Rational Numbers are the numbers that can be denoted in the form of p/q where p, q are integers and q is a non-zero number. For understanding the Rational Numbers Laws we have listed all of them explaining step by step. Check out the various general properties or laws that the rational numbers obey such as closure, commutative, associative, distributive, identity & inverse properties, etc. Go through these Algebra Laws for Rational Numbers explained one by one below and have a clear picture of the concept.
Laws of Algebra of Rational Numbers
If a ∈ Q, b ∈ Q, c ∈ Q, where Q is the set of rational numbers then
(i) a + b ∈ Q
(ii) a + b = b + a
(iii) (a + b) + c = a + (b + c)
(iv) a + (-a) = 0, -a being the negative rational of a
(v) a × b ∈ Q
(vi) a × b = b × a
(vii) a × (b × c) = (a × b) × c
(viii) a × (b + c) = a × b + a × c (Distributive law)
(ix) a × b = b × c ⟹ a = 0 or b = c (Cancellation law)
Check Related Articles:
- Rational Numbers in Terminating and Non-Terminating Decimals
- Decimal Representation of Rational Numbers
- Recurring Decimals as Rational Numbers
Properties of Rational Numbers
There are 6 different properties of rational numbers. All of them are explained below with enough examples. They are as under
Closure Property: If we perform addition, subtraction, multiplication operations on two rational numbers say x and y, the result is also a rational number. Thus, we can say that rational numbers are closed under addition, subtraction and multiplication.
Commutative Property: Addition and Multiplication of Rational Numbers are Commutative. Subtraction and Division of Rational Numbers don’t obey the Commutative Property.
Associative Property: Rational Numbers obey the Associative Property for Addition and Multiplication. If x, y, z are rational numbers then for the addition we can write as x+(y+z)=(x+y)+z. In the case of multiplication, x(yz)=(xy)z
Distributive Property: For three rational numbers a, b, c distributive property states that a x (b+c) = (a x b) + (a x c)
Identity and Inverse Properties: 0 is an additive identity and 1 is a multiplicative identity for rational numbers. For a rational number x/y, the additive inverse is -x/y, and y/x is the multiplicative inverse.

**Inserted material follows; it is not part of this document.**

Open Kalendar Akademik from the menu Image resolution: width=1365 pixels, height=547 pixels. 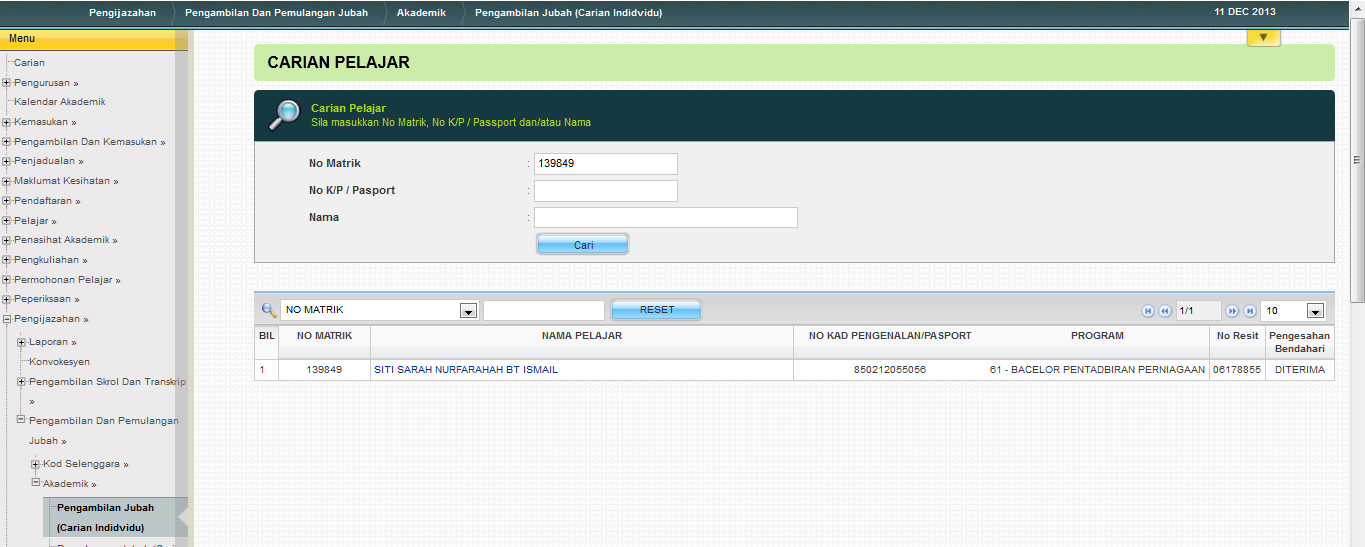point(59,102)
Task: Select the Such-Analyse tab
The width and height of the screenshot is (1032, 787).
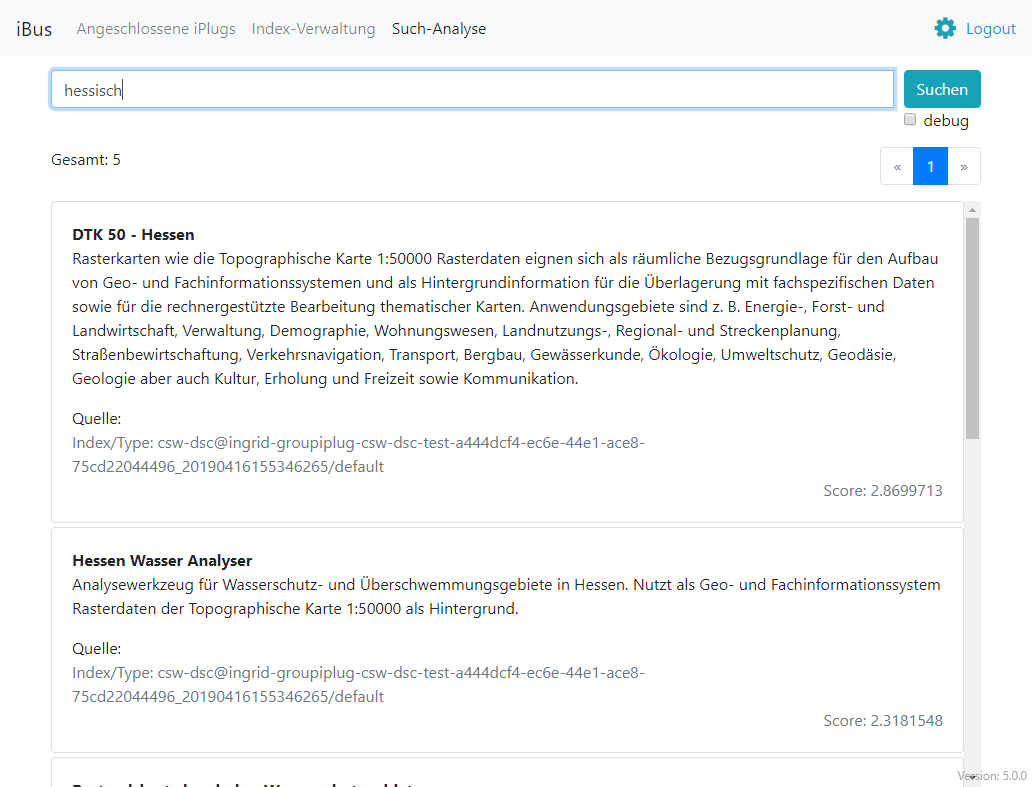Action: (439, 29)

FAQs on Laws of Algebra for Rational Numbers
1. What are the different properties of rational numbers?
The different properties of rational numbers are as such
- Closure Property
- Commutative Property
- Associative Property
- Distributive Property
- Identity Property
- Inverse Property
2. Why is there no closure property for division?
The division doesn’t obey the closure property as division by zero is not defined. We can say that other than ‘0’ all numbers are closed under division.
3. What is the distributive property of rational numbers?
Distributive Property of Rational Numbers state that a x (b+c) = (a x b) + (a x c)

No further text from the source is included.